◆ **Exercise aim**
Search the data for "Close". Return each matching line.

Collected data
········

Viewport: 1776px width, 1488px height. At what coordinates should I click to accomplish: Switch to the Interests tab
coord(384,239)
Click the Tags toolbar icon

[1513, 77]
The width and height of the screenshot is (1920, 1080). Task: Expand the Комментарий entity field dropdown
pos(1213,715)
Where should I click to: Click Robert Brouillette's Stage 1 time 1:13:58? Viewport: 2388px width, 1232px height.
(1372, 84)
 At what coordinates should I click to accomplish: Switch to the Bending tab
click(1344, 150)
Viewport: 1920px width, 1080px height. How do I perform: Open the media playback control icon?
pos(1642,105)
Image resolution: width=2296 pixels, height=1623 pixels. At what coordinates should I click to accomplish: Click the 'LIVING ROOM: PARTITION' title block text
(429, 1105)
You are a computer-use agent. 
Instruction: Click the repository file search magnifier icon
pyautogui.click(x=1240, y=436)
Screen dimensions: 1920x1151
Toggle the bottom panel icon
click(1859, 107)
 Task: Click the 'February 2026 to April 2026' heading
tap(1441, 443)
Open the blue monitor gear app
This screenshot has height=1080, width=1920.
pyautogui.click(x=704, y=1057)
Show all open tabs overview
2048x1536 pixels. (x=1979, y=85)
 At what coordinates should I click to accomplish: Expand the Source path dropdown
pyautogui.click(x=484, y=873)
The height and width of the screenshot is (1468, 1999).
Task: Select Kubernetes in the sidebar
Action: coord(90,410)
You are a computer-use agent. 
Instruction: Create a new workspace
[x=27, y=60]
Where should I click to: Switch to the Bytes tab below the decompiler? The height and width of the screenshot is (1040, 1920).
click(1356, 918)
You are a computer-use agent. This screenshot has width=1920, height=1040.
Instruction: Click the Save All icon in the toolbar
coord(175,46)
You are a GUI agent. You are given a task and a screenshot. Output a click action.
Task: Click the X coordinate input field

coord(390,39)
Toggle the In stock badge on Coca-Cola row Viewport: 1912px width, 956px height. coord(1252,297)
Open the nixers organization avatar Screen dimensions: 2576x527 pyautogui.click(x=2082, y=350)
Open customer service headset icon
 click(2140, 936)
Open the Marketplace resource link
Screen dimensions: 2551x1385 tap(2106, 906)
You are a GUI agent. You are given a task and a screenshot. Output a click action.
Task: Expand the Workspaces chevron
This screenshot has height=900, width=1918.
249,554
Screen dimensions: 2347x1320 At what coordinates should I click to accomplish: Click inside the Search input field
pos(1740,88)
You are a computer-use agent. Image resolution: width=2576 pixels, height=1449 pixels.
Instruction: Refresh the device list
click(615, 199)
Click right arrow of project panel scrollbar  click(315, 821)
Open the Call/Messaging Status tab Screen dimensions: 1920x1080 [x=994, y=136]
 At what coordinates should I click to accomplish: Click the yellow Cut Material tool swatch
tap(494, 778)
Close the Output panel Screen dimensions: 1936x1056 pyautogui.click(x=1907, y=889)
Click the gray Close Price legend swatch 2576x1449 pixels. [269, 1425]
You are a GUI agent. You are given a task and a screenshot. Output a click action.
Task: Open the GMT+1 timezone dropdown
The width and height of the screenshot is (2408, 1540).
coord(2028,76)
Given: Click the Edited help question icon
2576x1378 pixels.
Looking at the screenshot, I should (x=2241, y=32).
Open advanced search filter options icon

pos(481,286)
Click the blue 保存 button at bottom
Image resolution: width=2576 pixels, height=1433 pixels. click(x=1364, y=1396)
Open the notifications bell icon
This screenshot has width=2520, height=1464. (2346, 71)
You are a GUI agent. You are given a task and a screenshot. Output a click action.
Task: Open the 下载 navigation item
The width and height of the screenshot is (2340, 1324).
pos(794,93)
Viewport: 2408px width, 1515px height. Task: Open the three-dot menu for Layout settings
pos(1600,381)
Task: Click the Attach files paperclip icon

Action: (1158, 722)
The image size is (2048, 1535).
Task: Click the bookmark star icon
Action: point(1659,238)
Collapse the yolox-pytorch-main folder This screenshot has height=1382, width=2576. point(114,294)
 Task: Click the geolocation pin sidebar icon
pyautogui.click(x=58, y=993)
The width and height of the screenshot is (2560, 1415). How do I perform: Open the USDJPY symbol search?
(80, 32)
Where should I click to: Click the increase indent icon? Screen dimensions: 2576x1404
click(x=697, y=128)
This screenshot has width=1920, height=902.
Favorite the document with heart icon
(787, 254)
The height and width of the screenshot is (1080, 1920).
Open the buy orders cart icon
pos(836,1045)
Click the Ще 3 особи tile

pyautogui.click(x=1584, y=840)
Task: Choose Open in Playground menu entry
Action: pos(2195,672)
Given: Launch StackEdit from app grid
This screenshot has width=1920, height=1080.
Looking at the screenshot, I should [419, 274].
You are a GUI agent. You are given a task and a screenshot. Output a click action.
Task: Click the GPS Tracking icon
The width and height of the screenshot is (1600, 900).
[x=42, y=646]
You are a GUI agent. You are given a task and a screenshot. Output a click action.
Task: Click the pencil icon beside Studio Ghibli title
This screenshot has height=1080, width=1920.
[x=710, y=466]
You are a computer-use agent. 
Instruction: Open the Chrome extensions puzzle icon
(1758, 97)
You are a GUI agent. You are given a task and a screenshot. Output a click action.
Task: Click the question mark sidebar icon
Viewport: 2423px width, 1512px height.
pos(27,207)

········

◆ **Response box**
Close the Output panel Screen dimensions: 1936x1056 pyautogui.click(x=1907, y=889)
Click the gray Close Price legend swatch 2576x1449 pixels. [269, 1425]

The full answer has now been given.